About 250 people came to an event that in earlier years had drawn only about 60 people. Participant Lyle Keewatin Richards described a “fantastic turnout” for the 15th annual feast. “It just gets better and better every year,” he added of the event, organized by Safe Harbour.
“Oh my goodness, I’m so pleased we had so many people and that everybody got fed a lot and went home with gifts,” said Theresa “Corky” Larsen-Jonasson, of the group Red Feather Women.
Rounds of diverse foods, including stewed cranberries and other fruit, bannock, and beef jerky, were served up at no cost to feast participants of all ages and backgrounds. Members of Red Feather Women had made 400 sandwiches for the event. Among many other sponsors and donors were the Red Deer Public and Catholic Schools, which made up candy bags, and Parkland CLASS volunteers who baked bannock.

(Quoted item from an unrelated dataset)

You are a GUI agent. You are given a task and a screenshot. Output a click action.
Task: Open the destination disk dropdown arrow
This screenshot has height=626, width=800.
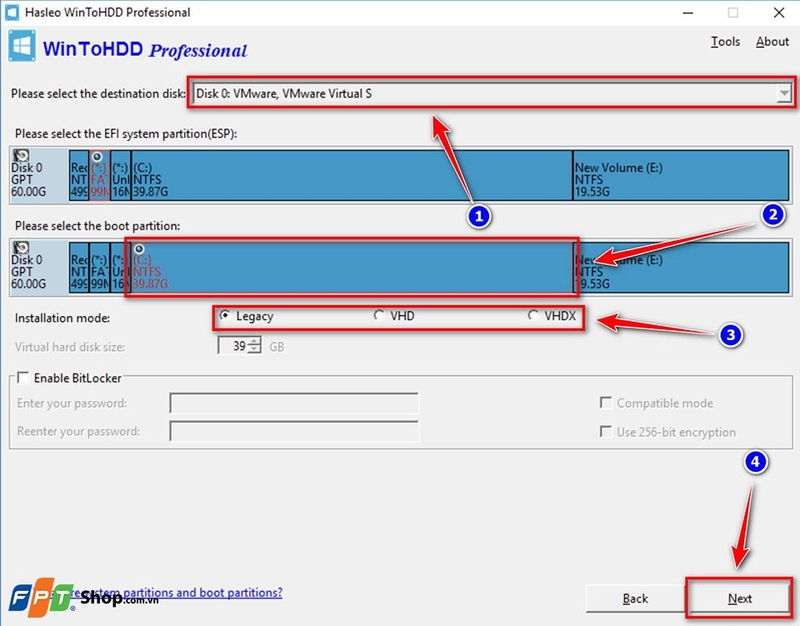tap(783, 93)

Before lunch, Indigenous ceremonies of remembrance were held and appreciation expressed for the “quiet warriors” who are making a positive difference in the community. Feast participants also heard traditional singing, drumming and storytelling.
Special guests included dignitaries from the Blackfoot Nation, who presented Red Deer elder Lynn Jonasson (who is of Cree and Icelandic descent) with a feathered headdress in recognition of his years of community mentoring and dedication to “well-briety” work with several organizations in the Red Deer area. Before the ceremony, Jonasson said he feels humbled by this gift which is a real honour to receive.
Guests from Haida Gwaii, from the Northern Coast of British Columbia, also attended the Spring Feast, as did Red Deer Mayor Ken Johnston and several city councillors, many other citizens and representatives of Safe Harbour and other local groups.
Indigenous and non-Indigenous people were welcomed as organizers said no one should be turned away who wants to attend the ceremonies. But the unexpected number of cars in the park caused a parking crunch.
As a temporary measure, vehicles were allowed to park along the county access road leading to Fort Normandeau after all of the park’s parking spots filled up. But this was a one-time solution since ‘No Parking’ signs are erected along this road, which has no shoulder and is unsafe for walking along, said Todd Nivens, executive-director of the Waskasoo Environmental Education Society.
Nivens said discussions will be held before next year’s feast about how overflow parking can be handled. A possible solution is arranging for some bus shuttles to the park.
The Spring Feast is held annually at Fort Normandeau because of the site’s historic associations as a trading spot for First Nations people and where they traditionally crossed the Red Deer River. Sweat lodges are now at the site. It is directly across the river from the demolished Red Deer Industrial School that operated, with a high student mortality rate, between 1893 and 1919.